ASSIGNMENT. The entries below hold a line with "Viewport: 1439px width, 900px height." and a line with "Given: Open Orla Joelsen's profile picture". Return those lines and all that lie between them, exactly and only.

[Dataset items]
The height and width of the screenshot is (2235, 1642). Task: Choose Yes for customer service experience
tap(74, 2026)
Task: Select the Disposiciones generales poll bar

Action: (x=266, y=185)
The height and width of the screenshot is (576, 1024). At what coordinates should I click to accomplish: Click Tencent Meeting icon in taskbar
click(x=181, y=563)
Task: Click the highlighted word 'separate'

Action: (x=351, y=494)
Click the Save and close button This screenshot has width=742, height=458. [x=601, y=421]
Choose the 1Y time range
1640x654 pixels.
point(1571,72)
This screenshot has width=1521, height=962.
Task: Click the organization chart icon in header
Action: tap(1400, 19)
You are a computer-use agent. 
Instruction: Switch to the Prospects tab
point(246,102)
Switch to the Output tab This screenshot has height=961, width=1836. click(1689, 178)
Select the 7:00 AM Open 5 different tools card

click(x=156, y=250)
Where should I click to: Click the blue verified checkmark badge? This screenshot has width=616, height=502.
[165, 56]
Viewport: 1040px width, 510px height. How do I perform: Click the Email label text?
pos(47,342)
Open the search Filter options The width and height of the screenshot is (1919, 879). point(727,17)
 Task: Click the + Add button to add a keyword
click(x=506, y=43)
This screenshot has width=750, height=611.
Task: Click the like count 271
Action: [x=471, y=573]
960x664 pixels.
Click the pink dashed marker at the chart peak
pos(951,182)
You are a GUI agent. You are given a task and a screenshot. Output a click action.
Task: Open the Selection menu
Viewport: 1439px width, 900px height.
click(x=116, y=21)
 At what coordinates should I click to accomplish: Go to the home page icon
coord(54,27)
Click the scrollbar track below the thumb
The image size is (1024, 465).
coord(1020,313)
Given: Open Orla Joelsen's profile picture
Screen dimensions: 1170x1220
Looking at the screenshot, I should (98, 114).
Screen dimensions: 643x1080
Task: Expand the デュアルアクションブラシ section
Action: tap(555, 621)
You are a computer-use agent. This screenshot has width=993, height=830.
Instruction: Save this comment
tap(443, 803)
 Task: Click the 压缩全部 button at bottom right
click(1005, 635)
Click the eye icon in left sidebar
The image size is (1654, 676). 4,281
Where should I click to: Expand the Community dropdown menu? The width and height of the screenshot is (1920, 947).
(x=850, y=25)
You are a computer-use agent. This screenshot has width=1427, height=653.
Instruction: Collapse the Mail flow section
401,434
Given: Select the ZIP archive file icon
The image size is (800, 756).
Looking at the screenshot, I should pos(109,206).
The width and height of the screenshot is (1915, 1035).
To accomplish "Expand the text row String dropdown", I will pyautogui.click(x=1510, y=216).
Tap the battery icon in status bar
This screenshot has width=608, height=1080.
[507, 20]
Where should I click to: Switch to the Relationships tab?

TASK SOLUTION.
Viewport: 1439px width, 900px height.
click(x=116, y=21)
 At what coordinates should I click to accomplish: Go to the home page icon
coord(54,27)
Click the scrollbar track below the thumb
The image size is (1024, 465).
coord(1020,313)
Given: Open Orla Joelsen's profile picture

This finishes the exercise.